■ **What the task requires**: Look through the lines below and extract each one that contains "from".

■ **Data to examine**:
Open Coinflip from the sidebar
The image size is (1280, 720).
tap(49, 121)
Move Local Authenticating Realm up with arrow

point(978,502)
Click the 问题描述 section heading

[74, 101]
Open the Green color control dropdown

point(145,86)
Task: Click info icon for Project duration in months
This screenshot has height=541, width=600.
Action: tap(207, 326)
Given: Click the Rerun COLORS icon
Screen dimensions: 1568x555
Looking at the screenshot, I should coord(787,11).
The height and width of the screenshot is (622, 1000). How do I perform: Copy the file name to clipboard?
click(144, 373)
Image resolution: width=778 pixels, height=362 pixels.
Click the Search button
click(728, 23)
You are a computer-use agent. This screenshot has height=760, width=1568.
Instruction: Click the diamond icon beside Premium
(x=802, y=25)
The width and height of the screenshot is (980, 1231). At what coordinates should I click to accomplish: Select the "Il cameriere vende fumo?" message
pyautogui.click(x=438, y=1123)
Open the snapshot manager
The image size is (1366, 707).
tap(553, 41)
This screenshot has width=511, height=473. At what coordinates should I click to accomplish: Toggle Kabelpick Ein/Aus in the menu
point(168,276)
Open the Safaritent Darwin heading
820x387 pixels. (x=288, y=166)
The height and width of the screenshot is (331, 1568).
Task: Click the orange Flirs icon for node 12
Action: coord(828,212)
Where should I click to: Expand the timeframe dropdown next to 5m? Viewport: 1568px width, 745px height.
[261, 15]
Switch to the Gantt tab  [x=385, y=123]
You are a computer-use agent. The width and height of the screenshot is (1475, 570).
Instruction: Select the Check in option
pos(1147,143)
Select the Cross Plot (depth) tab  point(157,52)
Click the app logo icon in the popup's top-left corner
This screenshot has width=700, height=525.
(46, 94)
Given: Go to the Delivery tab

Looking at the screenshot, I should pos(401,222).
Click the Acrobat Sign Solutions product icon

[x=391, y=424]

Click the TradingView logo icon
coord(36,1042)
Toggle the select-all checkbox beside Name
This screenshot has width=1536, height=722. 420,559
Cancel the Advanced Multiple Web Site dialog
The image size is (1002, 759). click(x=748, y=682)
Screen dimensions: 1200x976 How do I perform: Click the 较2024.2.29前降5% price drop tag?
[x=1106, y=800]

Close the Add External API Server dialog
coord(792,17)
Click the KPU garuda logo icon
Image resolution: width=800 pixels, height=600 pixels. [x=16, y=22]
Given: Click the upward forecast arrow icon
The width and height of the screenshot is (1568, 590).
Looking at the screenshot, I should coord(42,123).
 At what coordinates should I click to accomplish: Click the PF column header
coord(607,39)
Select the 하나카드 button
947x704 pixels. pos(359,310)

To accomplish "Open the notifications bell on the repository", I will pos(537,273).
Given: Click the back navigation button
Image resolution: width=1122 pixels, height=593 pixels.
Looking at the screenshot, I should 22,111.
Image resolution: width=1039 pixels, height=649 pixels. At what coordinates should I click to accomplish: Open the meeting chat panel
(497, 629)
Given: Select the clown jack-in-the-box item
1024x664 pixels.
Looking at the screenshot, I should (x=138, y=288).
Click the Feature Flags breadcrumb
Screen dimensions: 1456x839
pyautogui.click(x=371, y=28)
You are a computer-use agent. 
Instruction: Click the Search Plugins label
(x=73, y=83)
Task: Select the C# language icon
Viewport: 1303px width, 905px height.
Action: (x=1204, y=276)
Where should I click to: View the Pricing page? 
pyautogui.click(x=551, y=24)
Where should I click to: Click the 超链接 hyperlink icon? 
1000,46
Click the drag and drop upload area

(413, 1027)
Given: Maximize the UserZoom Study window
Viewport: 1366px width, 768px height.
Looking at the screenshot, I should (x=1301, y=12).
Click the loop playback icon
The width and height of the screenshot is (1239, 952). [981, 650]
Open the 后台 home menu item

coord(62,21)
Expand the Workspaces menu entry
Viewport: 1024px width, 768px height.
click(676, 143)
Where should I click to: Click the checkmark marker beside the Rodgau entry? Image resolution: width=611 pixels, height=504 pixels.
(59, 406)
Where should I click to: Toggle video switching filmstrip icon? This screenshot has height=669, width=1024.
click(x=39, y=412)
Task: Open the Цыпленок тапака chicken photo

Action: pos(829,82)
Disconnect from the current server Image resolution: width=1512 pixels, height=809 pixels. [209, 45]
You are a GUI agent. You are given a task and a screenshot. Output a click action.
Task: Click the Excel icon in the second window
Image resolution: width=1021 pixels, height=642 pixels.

■ **Solution**:
Open Coinflip from the sidebar
Disconnect from the current server Image resolution: width=1512 pixels, height=809 pixels. [209, 45]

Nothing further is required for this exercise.